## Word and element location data

○ ○ ○

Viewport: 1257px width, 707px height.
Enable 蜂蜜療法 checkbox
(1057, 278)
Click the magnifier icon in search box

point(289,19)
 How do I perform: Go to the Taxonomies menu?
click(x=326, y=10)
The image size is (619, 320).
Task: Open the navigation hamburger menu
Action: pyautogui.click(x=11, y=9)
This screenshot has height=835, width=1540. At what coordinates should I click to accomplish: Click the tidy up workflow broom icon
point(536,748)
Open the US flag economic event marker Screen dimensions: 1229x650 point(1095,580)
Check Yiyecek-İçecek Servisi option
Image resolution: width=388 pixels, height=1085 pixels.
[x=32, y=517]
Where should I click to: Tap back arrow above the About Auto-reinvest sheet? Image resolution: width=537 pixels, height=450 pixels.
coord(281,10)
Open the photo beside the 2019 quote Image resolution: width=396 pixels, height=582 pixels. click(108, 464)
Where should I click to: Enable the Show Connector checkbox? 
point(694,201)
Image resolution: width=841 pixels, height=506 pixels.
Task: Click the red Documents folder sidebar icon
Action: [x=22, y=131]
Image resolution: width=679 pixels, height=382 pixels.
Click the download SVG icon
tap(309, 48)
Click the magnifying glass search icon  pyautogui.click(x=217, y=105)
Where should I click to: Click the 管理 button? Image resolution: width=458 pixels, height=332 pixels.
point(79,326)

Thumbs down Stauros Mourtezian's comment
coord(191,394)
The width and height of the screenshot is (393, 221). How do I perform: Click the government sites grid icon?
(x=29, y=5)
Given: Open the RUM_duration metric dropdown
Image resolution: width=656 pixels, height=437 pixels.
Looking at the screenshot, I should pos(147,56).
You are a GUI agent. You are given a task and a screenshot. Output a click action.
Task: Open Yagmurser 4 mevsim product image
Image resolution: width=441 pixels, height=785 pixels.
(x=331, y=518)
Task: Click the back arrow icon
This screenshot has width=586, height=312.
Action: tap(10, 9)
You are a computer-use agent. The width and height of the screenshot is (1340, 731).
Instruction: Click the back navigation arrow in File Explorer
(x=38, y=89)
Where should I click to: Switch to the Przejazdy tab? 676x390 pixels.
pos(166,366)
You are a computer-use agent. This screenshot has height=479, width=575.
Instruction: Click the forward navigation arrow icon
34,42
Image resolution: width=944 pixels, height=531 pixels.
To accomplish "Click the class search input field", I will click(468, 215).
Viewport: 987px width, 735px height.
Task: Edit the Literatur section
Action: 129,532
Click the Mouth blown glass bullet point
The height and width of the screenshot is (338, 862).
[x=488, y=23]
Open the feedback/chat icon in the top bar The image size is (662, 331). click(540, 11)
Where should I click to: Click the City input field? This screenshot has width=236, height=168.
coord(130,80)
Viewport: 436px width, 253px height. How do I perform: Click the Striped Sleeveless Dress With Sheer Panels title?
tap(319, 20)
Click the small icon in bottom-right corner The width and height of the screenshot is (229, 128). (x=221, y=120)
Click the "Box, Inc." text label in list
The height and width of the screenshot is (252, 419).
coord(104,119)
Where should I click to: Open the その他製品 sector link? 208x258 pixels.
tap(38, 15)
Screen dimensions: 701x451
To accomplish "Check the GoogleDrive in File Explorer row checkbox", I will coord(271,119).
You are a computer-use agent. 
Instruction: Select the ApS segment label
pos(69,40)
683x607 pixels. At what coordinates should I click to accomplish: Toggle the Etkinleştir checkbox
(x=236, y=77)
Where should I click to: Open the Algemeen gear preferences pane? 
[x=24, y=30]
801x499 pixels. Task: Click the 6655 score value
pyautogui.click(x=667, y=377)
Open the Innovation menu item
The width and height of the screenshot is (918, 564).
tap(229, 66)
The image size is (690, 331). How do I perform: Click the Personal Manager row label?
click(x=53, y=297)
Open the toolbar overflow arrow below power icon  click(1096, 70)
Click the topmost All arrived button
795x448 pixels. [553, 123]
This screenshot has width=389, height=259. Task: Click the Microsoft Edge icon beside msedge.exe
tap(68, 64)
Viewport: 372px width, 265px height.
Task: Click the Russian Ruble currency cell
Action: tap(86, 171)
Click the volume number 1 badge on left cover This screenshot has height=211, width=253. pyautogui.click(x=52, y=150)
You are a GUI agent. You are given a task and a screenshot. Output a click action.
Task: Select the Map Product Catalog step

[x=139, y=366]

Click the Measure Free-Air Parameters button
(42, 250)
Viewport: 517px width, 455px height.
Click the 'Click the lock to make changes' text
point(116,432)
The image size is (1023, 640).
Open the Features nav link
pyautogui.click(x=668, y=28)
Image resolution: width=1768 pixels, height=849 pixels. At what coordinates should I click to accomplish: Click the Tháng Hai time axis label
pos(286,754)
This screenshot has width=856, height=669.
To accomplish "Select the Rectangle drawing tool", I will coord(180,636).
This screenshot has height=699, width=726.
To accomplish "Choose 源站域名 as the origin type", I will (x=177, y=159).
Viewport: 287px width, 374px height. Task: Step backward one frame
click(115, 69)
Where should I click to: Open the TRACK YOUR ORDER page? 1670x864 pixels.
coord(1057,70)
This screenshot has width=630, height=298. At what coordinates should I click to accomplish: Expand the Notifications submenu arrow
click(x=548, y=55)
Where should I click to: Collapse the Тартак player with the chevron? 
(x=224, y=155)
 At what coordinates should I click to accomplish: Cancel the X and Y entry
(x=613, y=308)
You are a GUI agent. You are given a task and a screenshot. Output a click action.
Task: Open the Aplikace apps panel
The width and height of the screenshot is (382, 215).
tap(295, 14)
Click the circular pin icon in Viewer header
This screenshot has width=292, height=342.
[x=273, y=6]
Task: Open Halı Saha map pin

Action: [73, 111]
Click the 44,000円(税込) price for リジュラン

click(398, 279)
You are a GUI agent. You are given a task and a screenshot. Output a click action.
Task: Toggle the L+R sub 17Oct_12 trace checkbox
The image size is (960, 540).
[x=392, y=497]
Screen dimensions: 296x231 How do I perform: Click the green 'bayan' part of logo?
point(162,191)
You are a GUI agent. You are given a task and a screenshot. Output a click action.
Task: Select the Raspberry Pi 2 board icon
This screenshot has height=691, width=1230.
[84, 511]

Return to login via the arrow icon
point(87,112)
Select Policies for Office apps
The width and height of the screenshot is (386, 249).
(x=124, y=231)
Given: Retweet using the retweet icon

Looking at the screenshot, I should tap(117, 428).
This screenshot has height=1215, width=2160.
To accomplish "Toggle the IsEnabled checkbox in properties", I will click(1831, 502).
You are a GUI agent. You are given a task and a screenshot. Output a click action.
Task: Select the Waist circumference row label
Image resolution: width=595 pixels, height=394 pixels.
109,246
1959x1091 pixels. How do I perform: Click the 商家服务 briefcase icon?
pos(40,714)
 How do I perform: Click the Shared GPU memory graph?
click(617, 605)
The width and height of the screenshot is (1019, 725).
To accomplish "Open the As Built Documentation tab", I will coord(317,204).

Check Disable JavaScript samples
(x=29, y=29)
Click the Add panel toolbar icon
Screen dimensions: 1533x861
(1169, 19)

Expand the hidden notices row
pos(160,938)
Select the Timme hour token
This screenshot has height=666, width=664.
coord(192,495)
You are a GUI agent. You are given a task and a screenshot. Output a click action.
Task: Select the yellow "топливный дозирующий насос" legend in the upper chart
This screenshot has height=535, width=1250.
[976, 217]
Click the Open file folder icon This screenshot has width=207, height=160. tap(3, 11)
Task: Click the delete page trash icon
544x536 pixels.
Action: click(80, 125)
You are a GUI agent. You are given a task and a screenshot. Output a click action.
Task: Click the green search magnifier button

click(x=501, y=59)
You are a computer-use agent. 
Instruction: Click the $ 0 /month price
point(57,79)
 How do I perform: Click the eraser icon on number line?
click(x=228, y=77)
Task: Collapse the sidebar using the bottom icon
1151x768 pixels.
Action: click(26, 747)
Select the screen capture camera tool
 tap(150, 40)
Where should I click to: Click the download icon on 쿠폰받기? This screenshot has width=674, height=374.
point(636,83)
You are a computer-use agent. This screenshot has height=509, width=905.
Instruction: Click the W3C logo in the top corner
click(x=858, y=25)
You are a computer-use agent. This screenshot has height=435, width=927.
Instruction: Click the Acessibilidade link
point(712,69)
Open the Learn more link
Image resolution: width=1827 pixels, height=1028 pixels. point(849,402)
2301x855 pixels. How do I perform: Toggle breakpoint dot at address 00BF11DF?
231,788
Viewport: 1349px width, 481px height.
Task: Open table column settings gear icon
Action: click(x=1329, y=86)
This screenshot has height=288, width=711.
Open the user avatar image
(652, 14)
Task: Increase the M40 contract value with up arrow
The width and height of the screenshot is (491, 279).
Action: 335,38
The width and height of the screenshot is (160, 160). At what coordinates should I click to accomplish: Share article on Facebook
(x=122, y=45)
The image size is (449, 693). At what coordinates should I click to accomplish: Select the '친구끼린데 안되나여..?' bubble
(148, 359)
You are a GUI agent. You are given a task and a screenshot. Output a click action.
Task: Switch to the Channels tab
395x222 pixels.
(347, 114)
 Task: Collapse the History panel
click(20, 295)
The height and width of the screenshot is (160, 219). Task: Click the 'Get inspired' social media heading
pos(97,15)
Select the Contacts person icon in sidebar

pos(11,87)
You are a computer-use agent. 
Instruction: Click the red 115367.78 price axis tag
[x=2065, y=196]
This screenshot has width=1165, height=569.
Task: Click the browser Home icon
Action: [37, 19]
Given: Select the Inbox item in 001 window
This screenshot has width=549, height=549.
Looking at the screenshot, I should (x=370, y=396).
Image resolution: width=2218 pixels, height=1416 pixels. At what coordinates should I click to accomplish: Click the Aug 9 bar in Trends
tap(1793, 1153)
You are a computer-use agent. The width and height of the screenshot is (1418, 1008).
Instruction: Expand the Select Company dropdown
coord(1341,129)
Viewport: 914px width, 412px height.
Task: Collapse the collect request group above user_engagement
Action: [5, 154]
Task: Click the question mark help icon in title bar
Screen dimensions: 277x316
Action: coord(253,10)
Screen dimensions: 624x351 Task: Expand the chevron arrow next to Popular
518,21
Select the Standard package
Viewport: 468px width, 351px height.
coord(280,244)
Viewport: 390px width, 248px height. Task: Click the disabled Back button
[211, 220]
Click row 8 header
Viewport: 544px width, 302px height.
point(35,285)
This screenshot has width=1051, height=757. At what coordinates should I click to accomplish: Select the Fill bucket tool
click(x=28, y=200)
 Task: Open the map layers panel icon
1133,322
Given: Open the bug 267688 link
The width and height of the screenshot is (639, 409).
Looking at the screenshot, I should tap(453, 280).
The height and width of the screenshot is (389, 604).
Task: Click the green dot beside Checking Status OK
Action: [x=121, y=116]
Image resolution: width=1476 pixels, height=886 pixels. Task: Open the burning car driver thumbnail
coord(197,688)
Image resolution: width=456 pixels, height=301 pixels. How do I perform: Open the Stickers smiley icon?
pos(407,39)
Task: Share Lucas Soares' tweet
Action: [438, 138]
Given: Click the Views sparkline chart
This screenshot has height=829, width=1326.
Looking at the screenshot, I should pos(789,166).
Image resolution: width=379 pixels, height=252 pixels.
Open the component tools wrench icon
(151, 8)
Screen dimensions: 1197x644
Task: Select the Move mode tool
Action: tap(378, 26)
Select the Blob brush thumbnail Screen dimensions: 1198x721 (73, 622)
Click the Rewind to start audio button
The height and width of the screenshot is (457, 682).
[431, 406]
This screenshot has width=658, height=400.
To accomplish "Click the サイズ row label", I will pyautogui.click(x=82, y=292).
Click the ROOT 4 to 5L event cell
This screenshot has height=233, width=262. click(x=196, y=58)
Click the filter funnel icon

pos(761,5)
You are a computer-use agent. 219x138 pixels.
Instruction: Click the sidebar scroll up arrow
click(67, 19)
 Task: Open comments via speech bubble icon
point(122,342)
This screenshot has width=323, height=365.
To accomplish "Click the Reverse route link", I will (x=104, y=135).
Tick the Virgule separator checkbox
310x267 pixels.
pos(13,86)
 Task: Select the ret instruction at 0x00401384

○ ○ ○

## Stated problem
Copy out the lines beginning with the one that contains "has height=435, width=927." and ending with the one that contains "coord(280,244)", both included.

## Result of the task
You are a computer-use agent. This screenshot has height=435, width=927.
Instruction: Click the Acessibilidade link
point(712,69)
Open the Learn more link
Image resolution: width=1827 pixels, height=1028 pixels. point(849,402)
2301x855 pixels. How do I perform: Toggle breakpoint dot at address 00BF11DF?
231,788
Viewport: 1349px width, 481px height.
Task: Open table column settings gear icon
Action: click(x=1329, y=86)
This screenshot has height=288, width=711.
Open the user avatar image
(652, 14)
Task: Increase the M40 contract value with up arrow
The width and height of the screenshot is (491, 279).
Action: 335,38
The width and height of the screenshot is (160, 160). At what coordinates should I click to accomplish: Share article on Facebook
(x=122, y=45)
The image size is (449, 693). At what coordinates should I click to accomplish: Select the '친구끼린데 안되나여..?' bubble
(148, 359)
You are a GUI agent. You are given a task and a screenshot. Output a click action.
Task: Switch to the Channels tab
395x222 pixels.
(347, 114)
 Task: Collapse the History panel
click(20, 295)
The height and width of the screenshot is (160, 219). Task: Click the 'Get inspired' social media heading
pos(97,15)
Select the Contacts person icon in sidebar

pos(11,87)
You are a computer-use agent. 
Instruction: Click the red 115367.78 price axis tag
[x=2065, y=196]
This screenshot has width=1165, height=569.
Task: Click the browser Home icon
Action: [37, 19]
Given: Select the Inbox item in 001 window
This screenshot has width=549, height=549.
Looking at the screenshot, I should (x=370, y=396).
Image resolution: width=2218 pixels, height=1416 pixels. At what coordinates should I click to accomplish: Click the Aug 9 bar in Trends
tap(1793, 1153)
You are a computer-use agent. The width and height of the screenshot is (1418, 1008).
Instruction: Expand the Select Company dropdown
coord(1341,129)
Viewport: 914px width, 412px height.
Task: Collapse the collect request group above user_engagement
Action: [5, 154]
Task: Click the question mark help icon in title bar
Screen dimensions: 277x316
Action: coord(253,10)
Screen dimensions: 624x351 Task: Expand the chevron arrow next to Popular
518,21
Select the Standard package
Viewport: 468px width, 351px height.
coord(280,244)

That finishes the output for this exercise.